O Ministério Público é defensor da legalidade democrática (n.º 1 do artigo 219.º da Constituição), sendo atribuída ao Procurador-Geral da República, em paralelo com os órgãos e entidades mencionados no n.º 2 do artigo 281.º da Constituição, legitimidade para pedir ao Tribunal Constitucional a declaração de inconstitucionalidade de normas, com força obrigatória geral.

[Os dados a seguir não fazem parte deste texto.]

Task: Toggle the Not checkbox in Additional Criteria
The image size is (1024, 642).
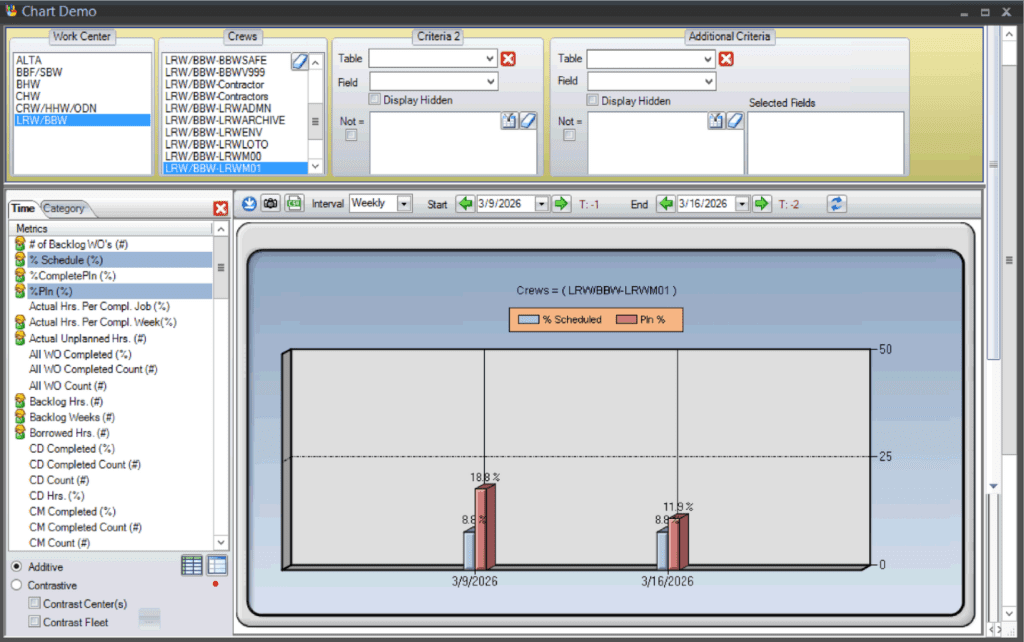Action: (x=569, y=136)
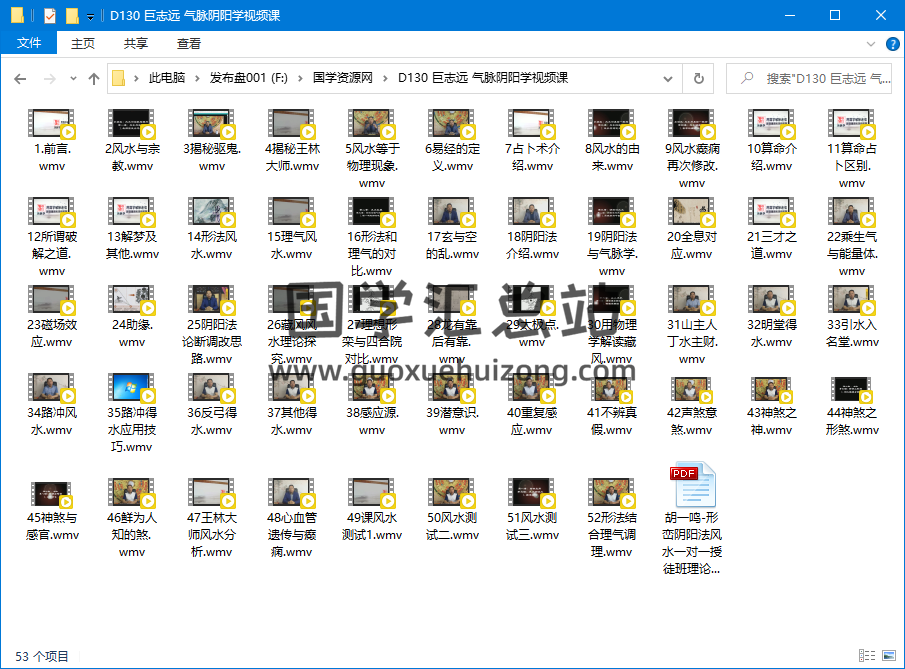Refresh the current folder view
This screenshot has height=669, width=905.
click(x=698, y=78)
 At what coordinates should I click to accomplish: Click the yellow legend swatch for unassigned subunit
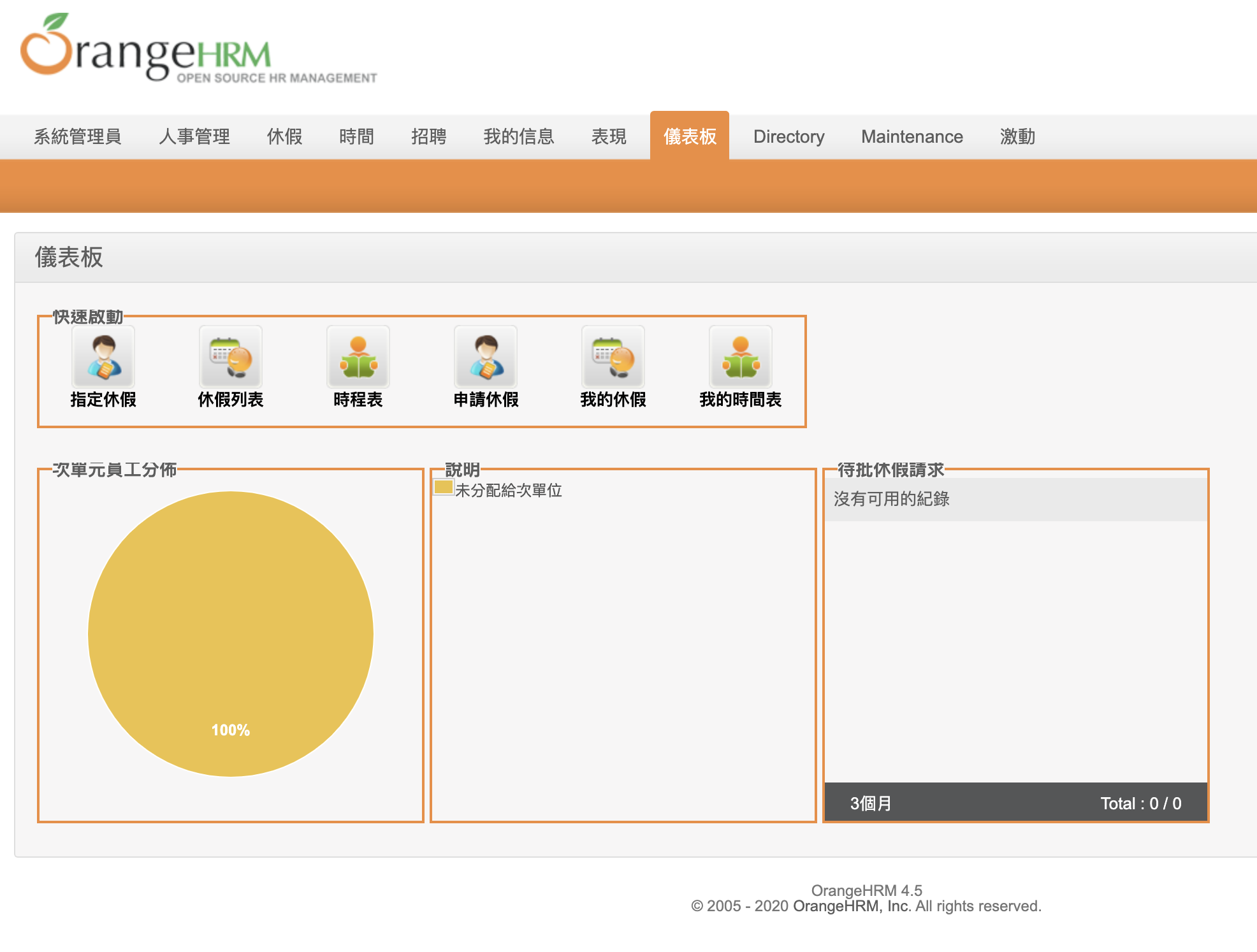point(443,487)
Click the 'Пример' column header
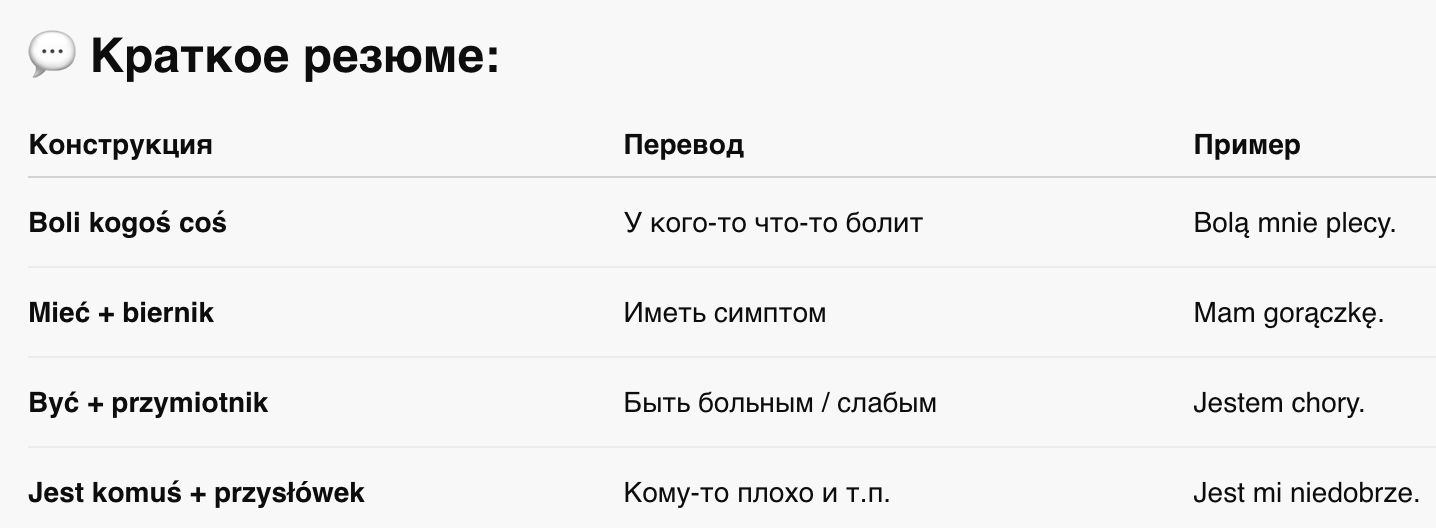The width and height of the screenshot is (1436, 528). coord(1247,145)
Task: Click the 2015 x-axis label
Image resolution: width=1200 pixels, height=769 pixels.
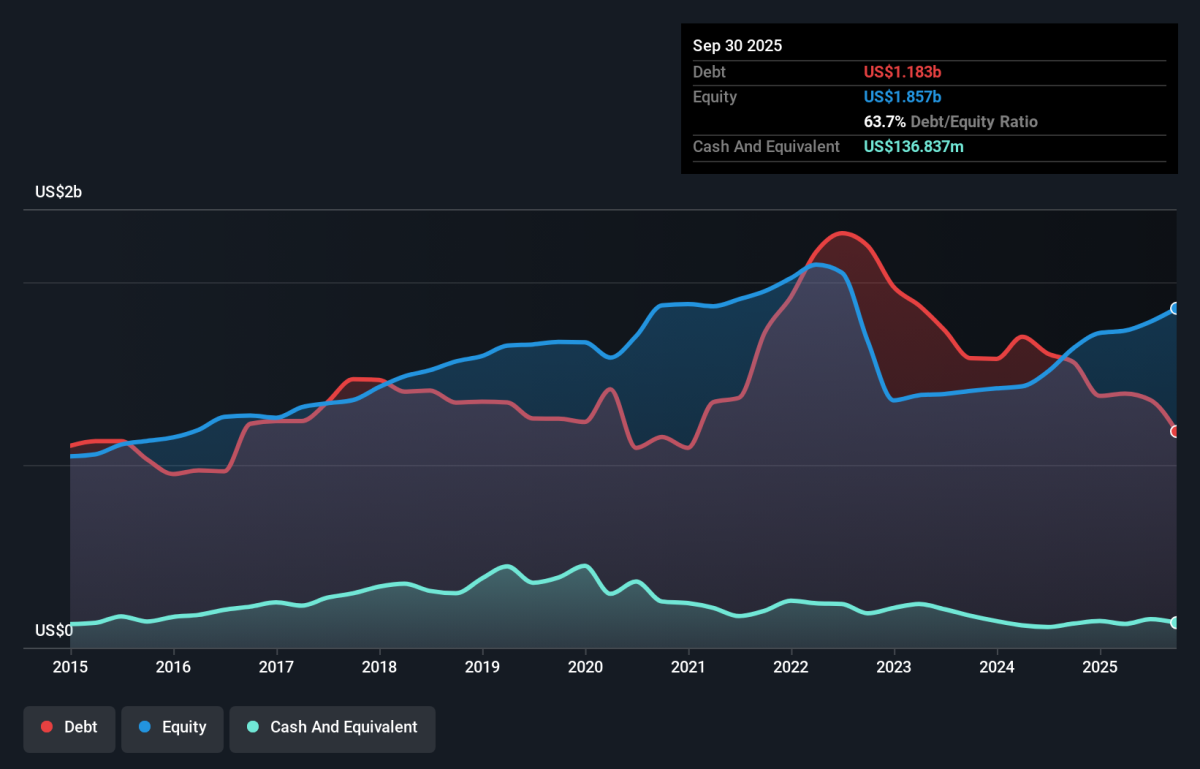Action: [x=70, y=666]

Porém, a defesa da legalidade não pode prevalecer contra a Constituição (cfr. artigos 3.º, 204.º e n.º 1 do artigo 277.º). Razão pela qual se atribui ao Tribunal Constitucional a responsabilidade por apreciar — e sendo o caso declarar — a inconstitucionalidade das normas (mas já não a sua conformidade constitucional), a pedido dos órgãos e entidades a quem a Constituição atribuiu legitimidade (artigos 223.º, n.º 1, 277.º e 281.º da Constituição). A intervenção destes, no domínio da fiscalização abstrata sucessiva, esgota-se nesse quadro, garantindo a natureza jurisdicional desta via de defesa da Constituição.

Não compete à Procuradora-Geral da República invocar a «promoção da defesa dos valores constitucionais do Estado de direito democrático» para sustentar que um acórdão do Tribunal Constitucional «pode vulnerar tais interesses constitucionalmente protegidos». Em matéria de defesa da Constituição através do processo de fiscalização abstrata sucessiva, a Constituição não reconhece nem ao Ministério Público, nem a qualquer outro órgão uma função ou interesse extraprocessual de «defesa dos valores constitucionais do estado de direito democrático e da boa administração». Daí a ilegitimidade constitucional da dedução de um incidente pós-decisório por parte de uma entidade – seja a Procuradora-Geral da República, seja qualquer outro dos órgãos ou entidades elencados no n.º 2 do artigo 281.º da Constituição – que, embora legitimada a desencadear a fiscalização abstrata sucessiva, não seja sujeito no concreto processo em que o incidente é deduzido. Sem que a circunstância de o Tribunal Constitucional notificar todas as suas decisões aos magistrados do Ministério Público que nele exercem funções tenha a virtualidade de modificar a sua posição jusconstitucional, não sendo aqui aplicável a parte final da alínea q) do n.º 1 do artigo 4.º do Estatuto do Ministério Público.

  1. Resta concluir que a Procuradora-Geral da República carece de legitimidade, processual e constitucional, para suscitar o presente incidente pós-decisório, razão pela qual se decide não tomar conhecimento do requerimento apresentado.

Notifique a requerente, a Provedora de Justiça e o Presidente da Assembleia da República.

Lisboa, 13 de maio de 2022 – Afonso Patrão – José João Abrantes – Pedro Machete – Joana Fernandes Costa – João Pedro Caupers

Atesto o voto de conformidade dos Senhores Conselheiros José Teles PereiraMariana CanotilhoMaria Benedita UrbanoAntónio Ascensão RamosJosé Eduardo Figueiredo DiasAssunção RaimundoLino Ribeiro (com exceção do segundo parágrafo do ponto 4, por desconsiderar os limites que o artigo 8.º, n.º 4, da Constituição coloca ao princípio do primado do direito da União Europeia) e Gonçalo Almeida Ribeiro, que participaram na sessão por videoconferência.